▶ [Instructions to follow] Locate the line bearing "You are a computer-use" in the material below, then reproduce it and each following line up to and including the line bearing "Instruction: Open Şanlıurfa".

▶ [Source material]
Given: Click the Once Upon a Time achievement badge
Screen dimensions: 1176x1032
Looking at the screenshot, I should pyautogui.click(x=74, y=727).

---

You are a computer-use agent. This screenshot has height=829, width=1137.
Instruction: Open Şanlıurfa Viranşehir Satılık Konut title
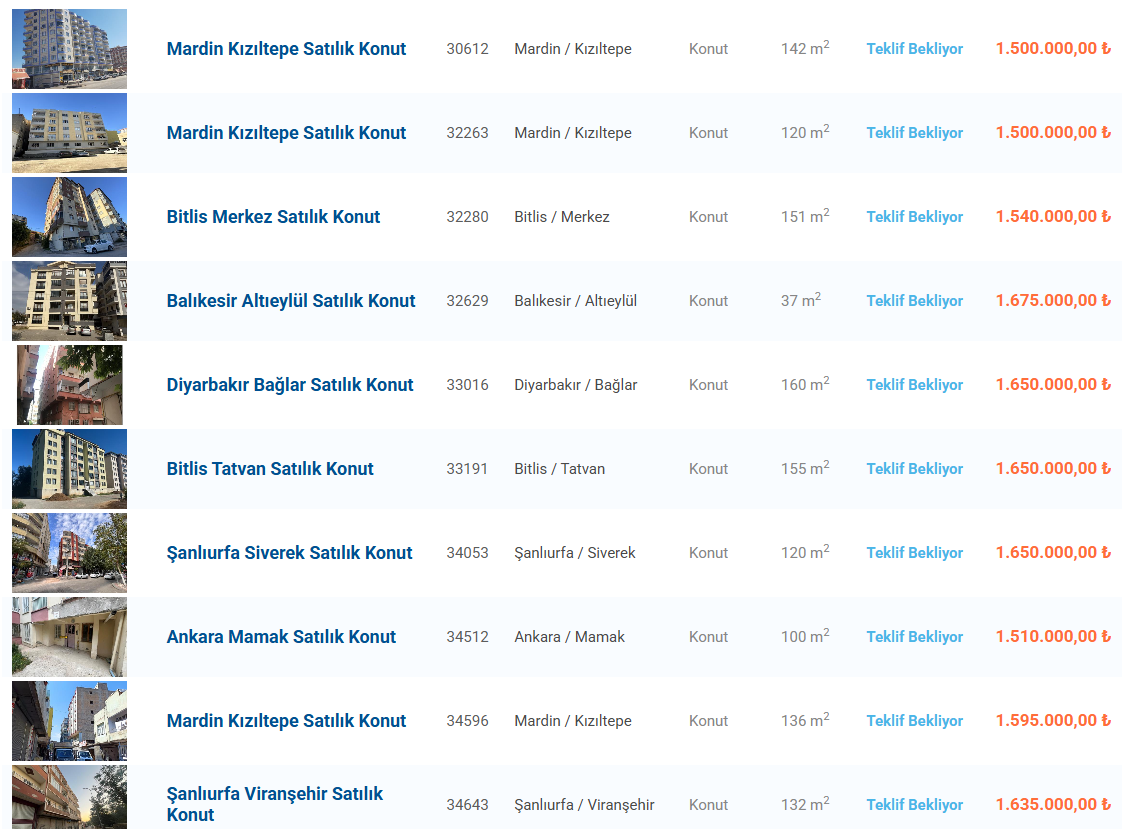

...

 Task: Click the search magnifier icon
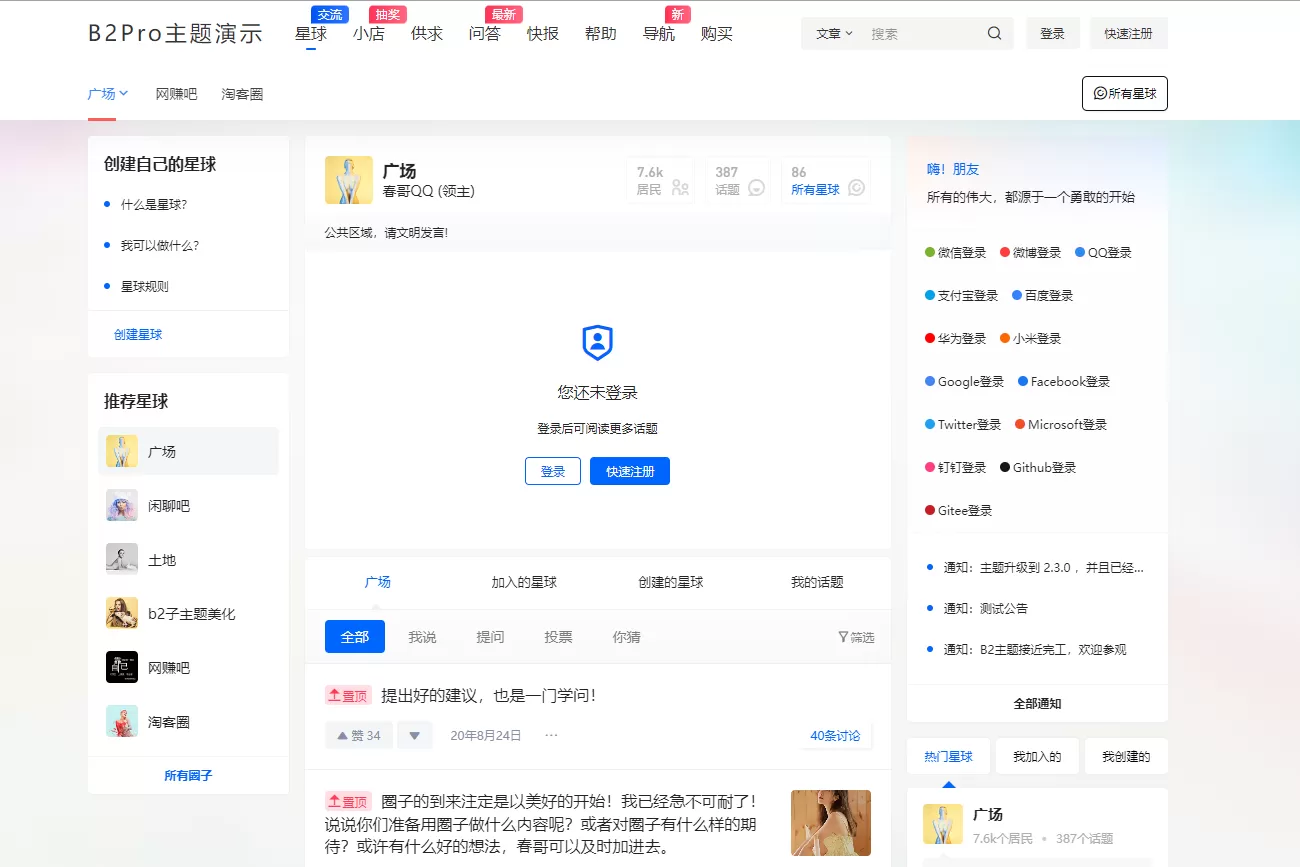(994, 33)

▶ [Exercise answer]
You are a computer-use agent. This screenshot has height=829, width=1137.
Instruction: Open Şanlıurfa Viranşehir Satılık Konut title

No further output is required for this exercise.